Adiós a Colón

… “dos enormes piernas pétreas, sin su tronco
se yerguen en el desierto. A su lado, en la arena,
semihundido, yace un rostro hecho pedazos…”
Ozymandias – Poema de Percy Bysshe Shelley (fragmento)

Desde épocas inmemoriales hemos tenido una relación de amor-odio con los monumentos y las estatuas.

No lo percibimos en su total amplitud debido a la familiaridad que les tenemos, pero una estatua es en realidad una potente declaración: Una enorme masa erecta en medio de una plaza o una avenida. Diseñada para ser vista, para resaltar sobre su entorno, para hacerse presente de forma irrefutable. Es prácticamente imposible ignorarla. La palabra que define la instalación de cualquier estatua, con todas las connotaciones sexuales que implica, es “erección”.

Las estatuas generan pasiones. Es por esto que, todo lo que está pasando alrededor de cierto navegante genovés, no es nada extraño.

Datos proporcionados:
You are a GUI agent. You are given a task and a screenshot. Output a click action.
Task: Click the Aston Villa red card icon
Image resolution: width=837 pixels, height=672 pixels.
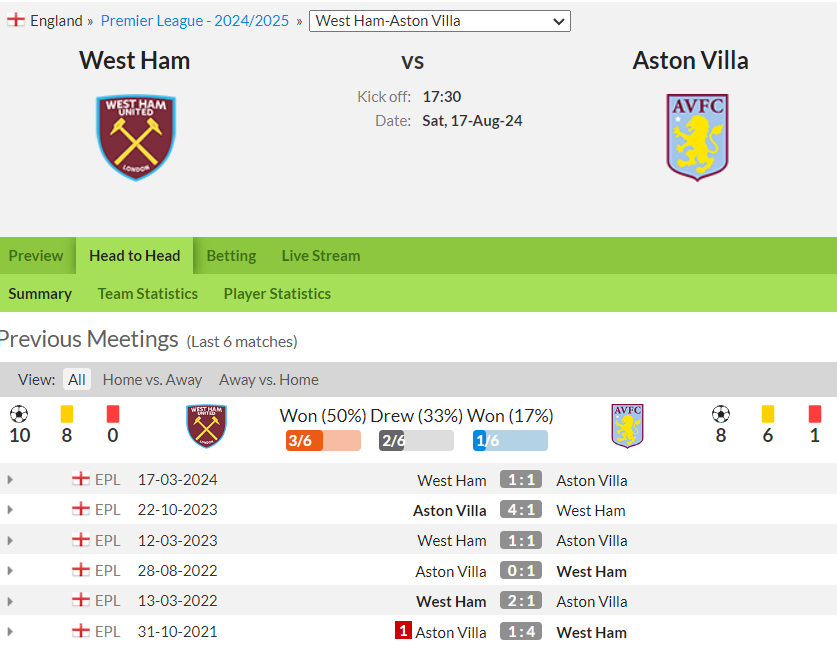(815, 414)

Ejercicio propuesto A: En el texto sobre las estatuas, vuelve a escribir el tramo que va desde "Ozymandias – Poema" hasta "es nada extraño.", cambiando "navegante" por "marino".
Ejercicio propuesto B: Pasa al inglés esta oración del texto sobre las estatuas: "Desde épocas inmemoriales hemos tenido una relación de amor-odio con los monumentos y las estatuas."

Respuesta completa A:
Ozymandias – Poema de Percy Bysshe Shelley (fragmento)

Desde épocas inmemoriales hemos tenido una relación de amor-odio con los monumentos y las estatuas.

No lo percibimos en su total amplitud debido a la familiaridad que les tenemos, pero una estatua es en realidad una potente declaración: Una enorme masa erecta en medio de una plaza o una avenida. Diseñada para ser vista, para resaltar sobre su entorno, para hacerse presente de forma irrefutable. Es prácticamente imposible ignorarla. La palabra que define la instalación de cualquier estatua, con todas las connotaciones sexuales que implica, es “erección”.

Las estatuas generan pasiones. Es por esto que, todo lo que está pasando alrededor de cierto marino genovés, no es nada extraño.

Respuesta completa B: Since time immemorial we have had a love-hate relationship with monuments and statues.